Men and women were burnt to death for witchcraft. (See Pike, pp. 55,56).

From Other Sources:

Belot, an Anabaptist was arrested for passing out tracts in Geneva and also accusing Calvin of excessive use of wine. With his books and tracts burned, he was banished from the city and told not to return on pain of hanging (J.L. Adams, The Radical Reformation, pp. 597-598).

Martin Luther said of Calvin’s actions in Geneva, “With a death sentence they solve all argumentation” (Juergan L. Neve, A History of Christian Thought, vol. I, p. 285).

“About the month of January 1546, a member of the Little Council, Pierre Ameaux, asserted that Calvin was nothing but a wicked man – who was preaching false doctrine.

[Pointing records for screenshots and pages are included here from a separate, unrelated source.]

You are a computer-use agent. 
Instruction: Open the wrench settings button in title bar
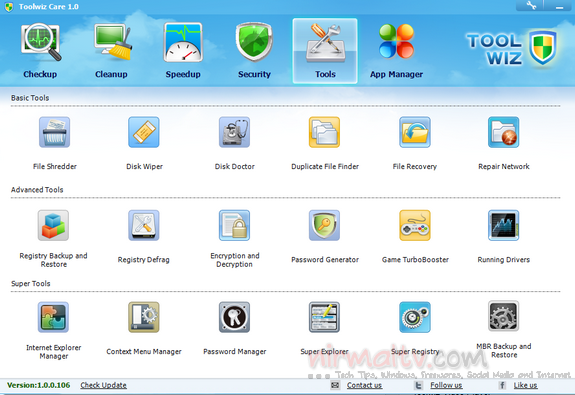coord(531,6)
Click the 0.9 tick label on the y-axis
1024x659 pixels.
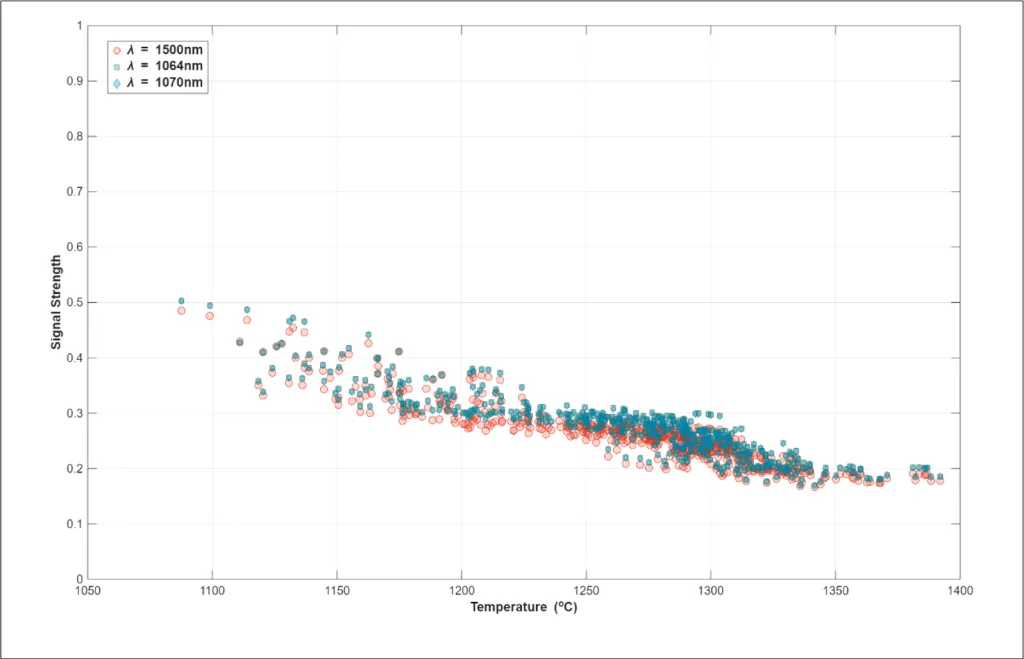coord(75,81)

Calvin felt that his authority as an interpreter of the Word of God was being attacked: he so completely identified his own ministry with the will of God that he considered Ameaux’s words as an insult to the honour of Christ. The Magistrates offered to make the culprit beg Calvin’s pardon on bended knees before the Council of the Two Hundred, but Calvin found this insufficient. On April 8, Ameaux was sentenced to walk all round the town, dressed only in a shirt, bareheaded and carrying a lighted torch in his hand, and after that to present himself before the tribunal and cry to God for mercy” (F. Wendel, Calvin, pp. 85, 86).

“Doth a fountain send forth at the same place sweet water and bitter?” James 3:11. These were compiled by Jack Moorman and are available on the internet.

Now, a question arises: Why haven’t such excesses by men like Calvin the mass murderer, become more widely known? Why have most people never heard of them? Who decides which atrocities are announced? Why do we never hear of the 150,000 peasants killed at Luther’s urging? Why do we never hear of the crimes committed by Calvin, the mass murderer?

Who is in charge of determining what is widely known? Obviously, not The Only Church Jesus Founded!